Plesiosaur - Classification

Classification

The closest related predecessor of plesiosaurs were the pistosaurids, which had small heads and long necks. They evolved approximately 220 million years ago during the Upper Triassic, and became extinct 175 million years ago at the beginning of the Jurassic period.

The next group of plesiosaurs were characterized by a large head and a short neck, and they are know as the pliosaurs, the largest specimens in this group included the kronosaurs, the megalneusaurs, plesiopleurodons, and pliosaurs. They had jaws up to 3 m long and could be more than 12–15 m long, weighing 10,000 kg. Isolated vertebrae and teeth found in England could belong to specimens that are thought to have been up to 22 m long. The pliosaurs had large, conical teeth and were the dominant carnivores of their time, pliosaur teeth marks have been discovered on other plesiosaurs, such as cryptoclidus. Pliosaurs evolved about 200 million years ago, during the Lower Jurassic and they became extinct approximately 80 million years ago in the Cretaceous period.

The third group also had a long neck and a small head and they are known as the cryptoclidus. They were shorter and more graceful that the plesiosaurs, but they had necks that were longer than their bodies. Their teeth were small and thin and were possible used to filter their food out of sediment in shallow coastal seas. This group first appeared approximately 160 million years ago at the end of the Jurassic period and survived up until the extinction event at the end of the Cretaceous period, approximately 66 million years ago.
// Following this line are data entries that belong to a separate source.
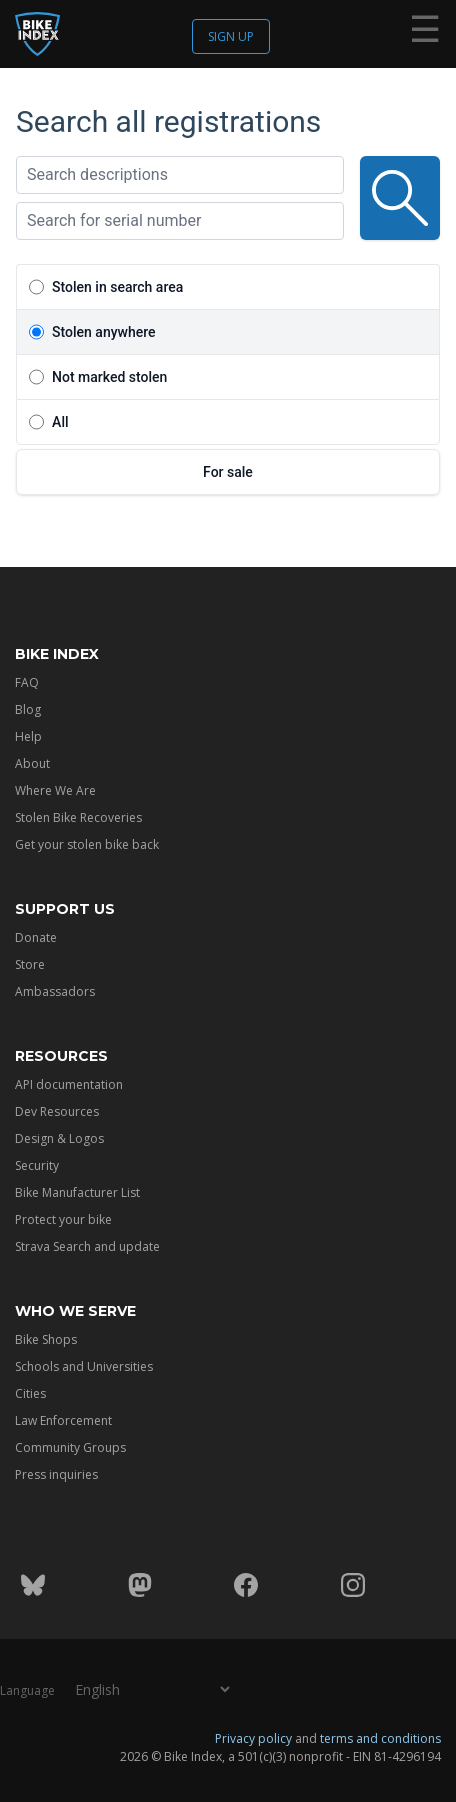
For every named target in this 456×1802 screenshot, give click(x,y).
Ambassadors (55, 991)
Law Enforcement (63, 1420)
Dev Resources (57, 1111)
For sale (228, 472)
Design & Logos (59, 1138)
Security (37, 1165)
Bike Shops (46, 1339)
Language (27, 1690)
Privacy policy (253, 1738)
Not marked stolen (109, 377)
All (60, 422)
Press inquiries (56, 1474)
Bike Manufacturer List (77, 1192)
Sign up (231, 36)
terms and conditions (380, 1738)
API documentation (69, 1084)
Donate (36, 937)
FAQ (27, 682)
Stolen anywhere (103, 332)
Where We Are (55, 790)
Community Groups (70, 1447)
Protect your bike (63, 1219)
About (32, 763)
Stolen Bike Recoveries (78, 817)
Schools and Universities (84, 1366)
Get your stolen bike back (87, 844)
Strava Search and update (87, 1246)
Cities (30, 1393)
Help (28, 736)
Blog (28, 709)
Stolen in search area (117, 287)
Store (30, 964)
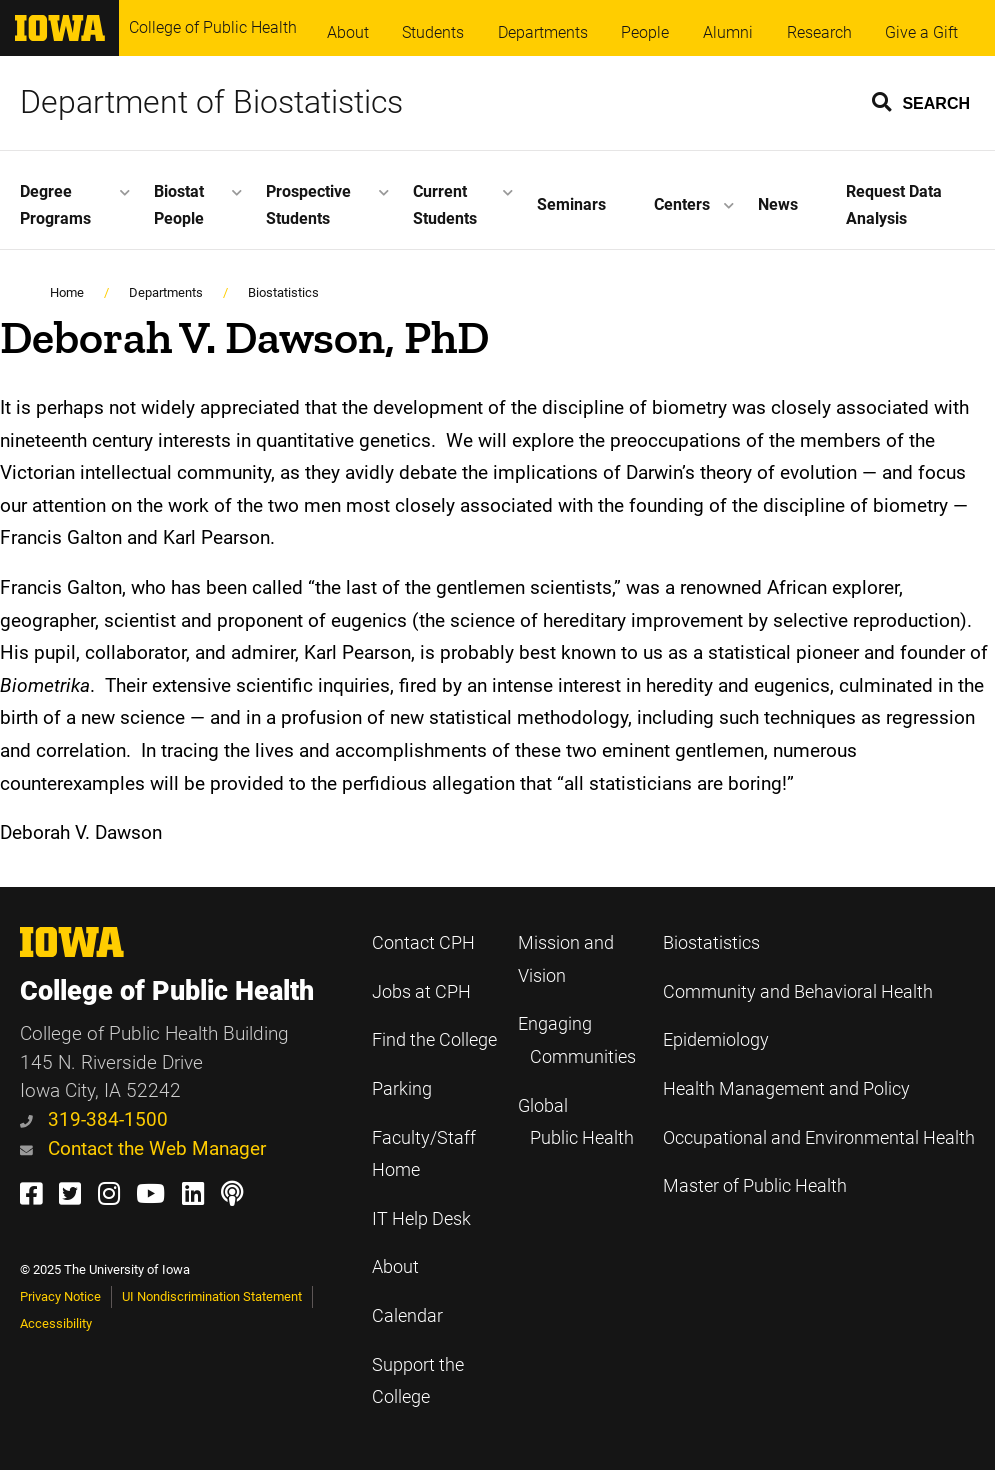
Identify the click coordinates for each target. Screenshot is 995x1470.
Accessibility (56, 1323)
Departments (543, 32)
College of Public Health (213, 27)
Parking (402, 1089)
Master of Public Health (755, 1186)
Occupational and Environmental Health (819, 1138)
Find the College (434, 1040)
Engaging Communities (577, 1040)
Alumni (728, 32)
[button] (922, 101)
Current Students (445, 205)
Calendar (407, 1316)
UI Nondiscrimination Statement (212, 1296)
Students (433, 32)
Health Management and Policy (786, 1089)
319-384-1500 (94, 1119)
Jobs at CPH (421, 992)
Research (819, 32)
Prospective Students (308, 205)
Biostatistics (283, 292)
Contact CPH (423, 943)
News (778, 204)
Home (67, 292)
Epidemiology (716, 1040)
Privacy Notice (60, 1296)
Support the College (418, 1381)
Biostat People (179, 205)
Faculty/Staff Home (424, 1154)
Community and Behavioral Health (798, 992)
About (348, 32)
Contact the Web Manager (143, 1148)
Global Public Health (576, 1122)
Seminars (571, 204)
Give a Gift (921, 32)
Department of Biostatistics (211, 102)
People (645, 32)
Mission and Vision (566, 959)
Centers (682, 204)
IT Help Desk (421, 1219)
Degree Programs (55, 205)
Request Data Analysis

The last group, the elasmosaurus also had a long neck and small head. They were the largest plesiosaurs reaching 13–17 m in length but the majority of this was the neck, they weighed less than the largest pliosaurs. They had more than 72 vertebrae in their necks, more than any other animal. They lived at the same time as the cryptoclidus, so they must have occupied a different ecological niche.